Quoted passage:
+ + + + + + +

Big Data - ebay @ Teradata Partners 2011

So, a few days ago, we were talking through various consulting engagements we've had over the years...the kind of marketing collateral discussion you just can't avoid, no matter how hard you might try! 

Some of the bigger systems we've encountered are at the likes of Vodafone, Verizon, BT and Nokia. All are big in their own right, but client confidentiality precludes saying any more than that, as you might expect.

Then talk turned to ebay. Not that we've had any dealing with that system. I just remembered that I'd scribbled some notes down from the various ebay sessions at the Teradata Partners 2011 conference in San Diego.

So, here's a few snippets relating to ebay from Teradata Partners:

  • ebay use a Teradata EDW, a Teradata high capacity appliance system and a Hadoop system (‘horses for courses’)

  • the Teradata EDW is 6PB and dual-active

  • the 'Singularity' high capacity system is 40PB and consists of 256 high capacity appliance nodes

  • the Hadoop system is 20PB

  • ETL is controlled by Ab Initio and metadata-driven

  • most feeds are daily with inputs landed on disk as fixed width files

  • the Teradata loading approach is Fastload/BTEQ

  • Teradata TD13 compression delivered a 50% IO reduction

  • maximum loading throughput is 12TB/hour

  • 50TB/day of new data is received

  • 100 trillion name/value pairs are stored in a single table

  • 100 PB/day is analysed, mainly for web site optimisation

In addion to the system metrics above, some words of wisdom that I noted (and agree with):

  • “Keep atomic data, it supports deep insight’

  • “Data marts are expensive chaos, which cannot be cheap enough to justify, and lead to data drift”

Ebay seems to have overtaken Walmart as the 'grande fromage' of the Teradata world. They also like to share their story, which is nice.

We're big fans of Ab Initio and the FastLoad/BTEQ approach to Teradata ETL, so it's nice to know there are like-minded folk at ebay.A 100 trilllion rows in a single table - I'll bet there's no FALLBACK on that baby :-)

+ + + + + + +

Data section:
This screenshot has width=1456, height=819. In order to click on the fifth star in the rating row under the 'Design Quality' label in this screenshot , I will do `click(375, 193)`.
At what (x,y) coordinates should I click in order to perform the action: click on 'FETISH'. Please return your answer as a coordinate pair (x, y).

+ + + + + + +

Required work:
a) Quote the post on ebay's data systems, starting at "So, a few days" and ending at "(‘horses for courses’)".
b) According to the post on ebay's data systems, how much new data does ebay receive each day?
The lines come from a separate source, not from the post on ebay's data systems.

Answers to the tasks:
a)
So, a few days ago, we were talking through various consulting engagements we've had over the years...the kind of marketing collateral discussion you just can't avoid, no matter how hard you might try! 

Some of the bigger systems we've encountered are at the likes of Vodafone, Verizon, BT and Nokia. All are big in their own right, but client confidentiality precludes saying any more than that, as you might expect.

Then talk turned to ebay. Not that we've had any dealing with that system. I just remembered that I'd scribbled some notes down from the various ebay sessions at the Teradata Partners 2011 conference in San Diego.

So, here's a few snippets relating to ebay from Teradata Partners:

  • ebay use a Teradata EDW, a Teradata high capacity appliance system and a Hadoop system (‘horses for courses’)

b) 50TB of new data per day.